David Saunders on the power of music
For nearly thirty years I have had the privilege of making music with people in day centres, mental health hostels, hospitals, residential homes and prisons. I have been witness to the power of music to overcome disability, like the Parkinson’s sufferer putting a tambourine on his shaking leg and saying: ‘Look, it’s playing itself!’ Or the chronic stammerer who sang every word of a popular song. One day, as I began playing ‘Around the world in eighty days’, a man with dementia got to his feet, went over to a woman in the group, and did a perfect waltz. He did not know his own name but his wife, now in tears, told me what a wonderful dancer he had once been.
These experiences speak to our human need for delight, comfort, inspiration, joy and consolation. And although I love the classics, all types of music have the power to touch us. Playing songs from Broadway shows I have come across eternal truths within simple lyrics: ‘Love isn’t yours till you give it away.’ Music can energise, transform, delight and heal, to make us more whole. Playing piano in day centres is probably the most religious thing I do.

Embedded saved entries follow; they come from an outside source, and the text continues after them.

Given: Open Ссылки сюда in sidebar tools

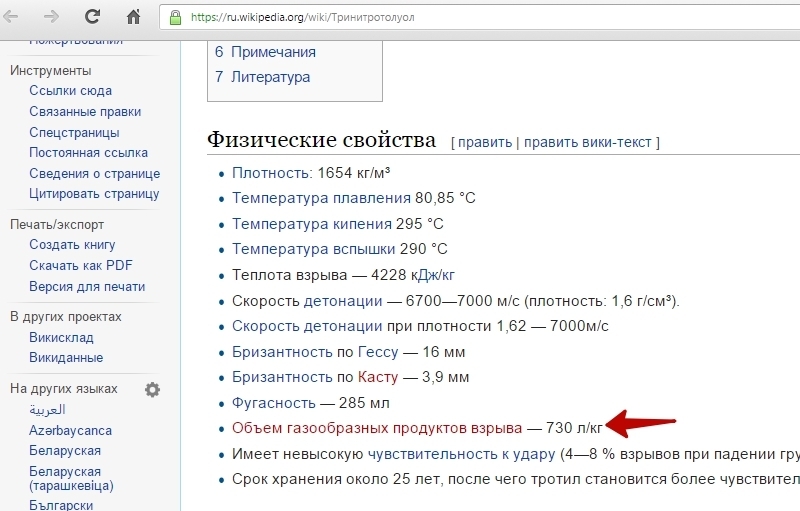Looking at the screenshot, I should [x=70, y=91].
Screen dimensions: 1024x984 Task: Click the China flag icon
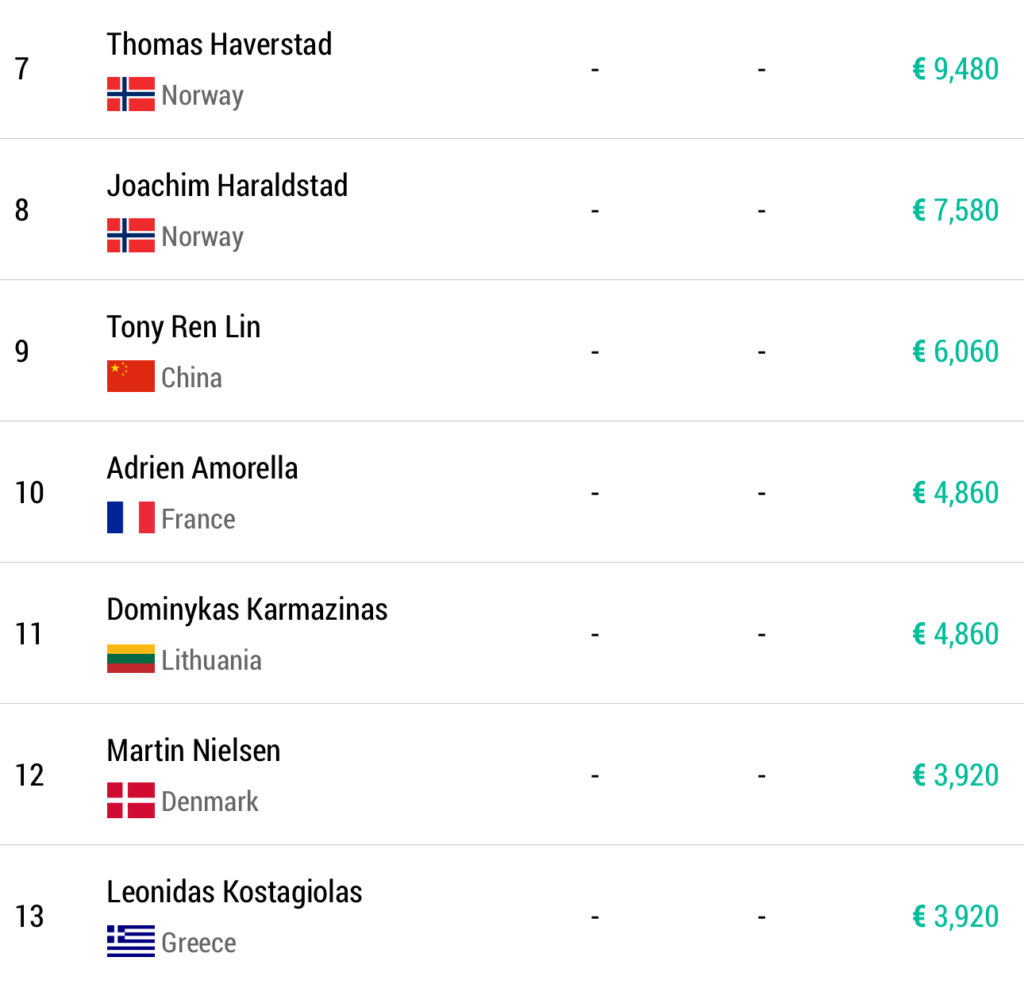tap(131, 377)

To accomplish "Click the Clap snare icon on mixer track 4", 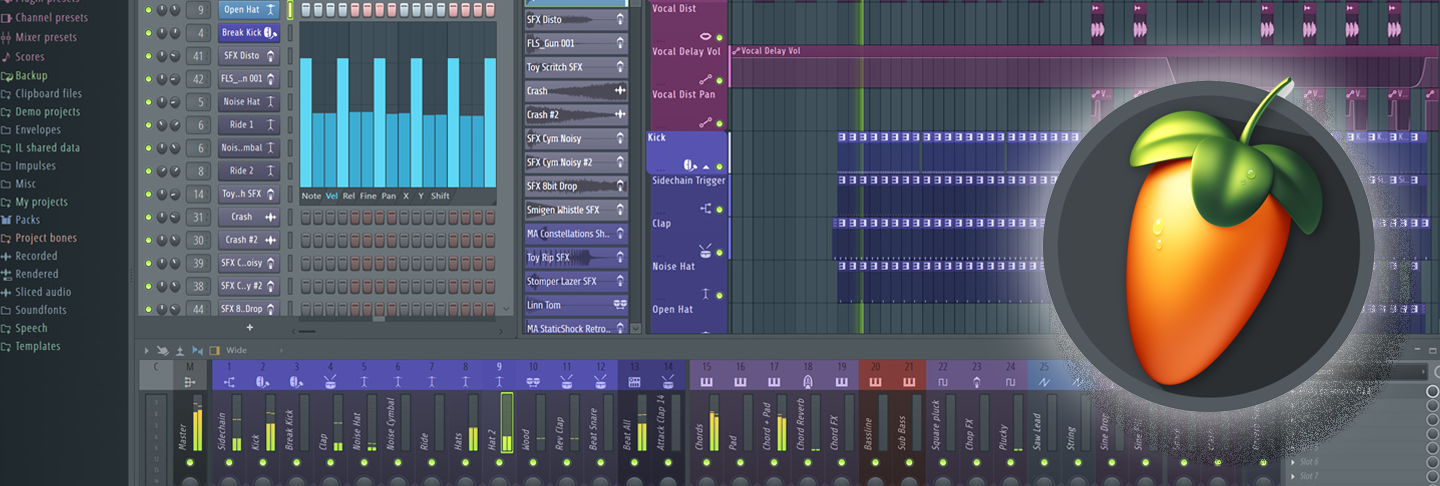I will (330, 382).
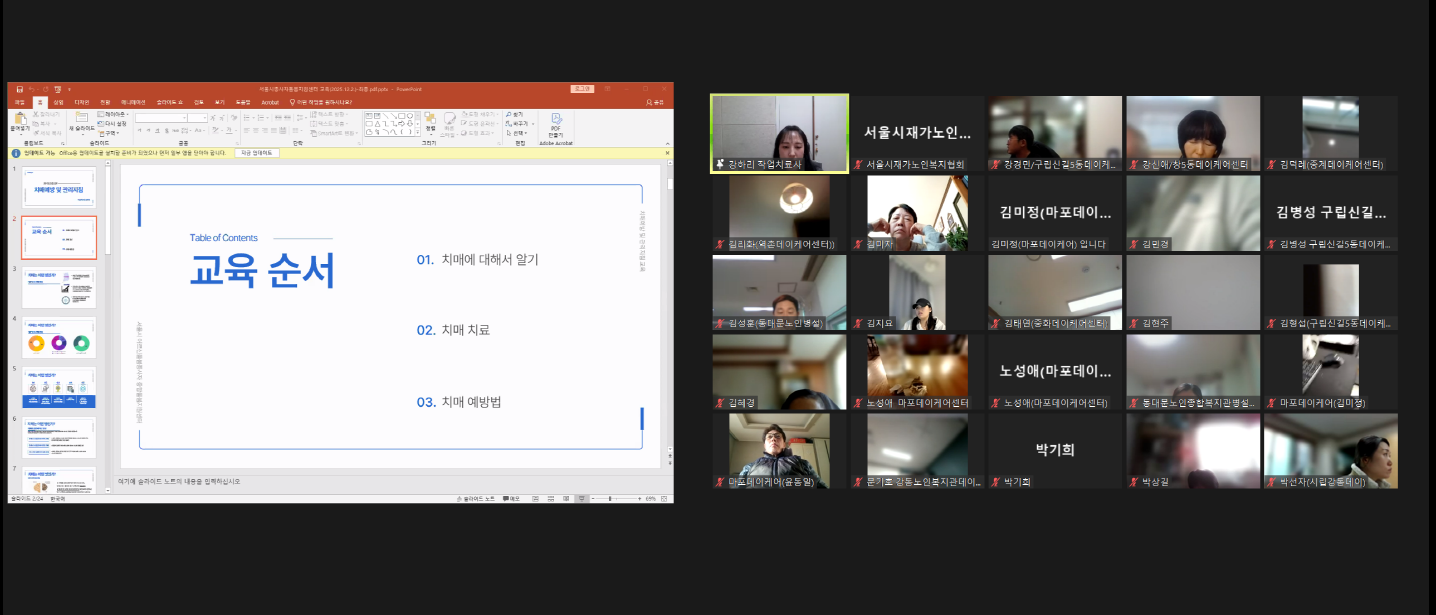Click the Find (찾기) search icon

[515, 115]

I have also learned to be surprised. At one centre I distributed simple percussion instruments to a group of clients with dementia. One man in particular had perfect rhythm. On inquiry I was told he was the drummer in the Joe Loss Dance Band. Someone else played trumpet with The Temperance Seven!
Music is one of God’s great gifts. We know the power of gospel music to generate a spiritual high. Similarly, it was a profoundly spiritual experience for me to play for a smoke-filled room of mental health clients, who gave their all to ‘You’ll never walk alone’ – a song which means so much to the people of Liverpool. Of course, there are other potent sources of inspiration: art, poetry, dance, beauty, colour, and the natural world. They each have the potential to speak to our souls. But my thirty years of music making has shown me the unique power of music to literally strike a chord within us all.
I have to acknowledge that music can also be used to manipulate our emotions. Armies use bands; Adolf Hitler misappropriated Richard Wagner’s work to foster Nazi ideology. Film composers use music to heighten the image on the screen. But, all in all, I would argue the influence of music on our species has been benign and, at its best, a source of fun, delight, healing, wholeness and greatness.
So it has been a real blessing for me to be involved in bringing succour, joy, laughter, tears to so many people in so many places. How do I reconcile all this with my commitment to silence-based worship? My conclusion is that in the fullness of the Spirit there is room for all forms of creativity. Spirit-led spontaneous singing happens from time to time in my local Meeting for Worship. The growth of community choirs, or the TV programmes enabling people to come together to sing, are testimony to this power. In all its forms music can touch us; it can truly be a ministry to ‘that of God’ within us. Hallelujah!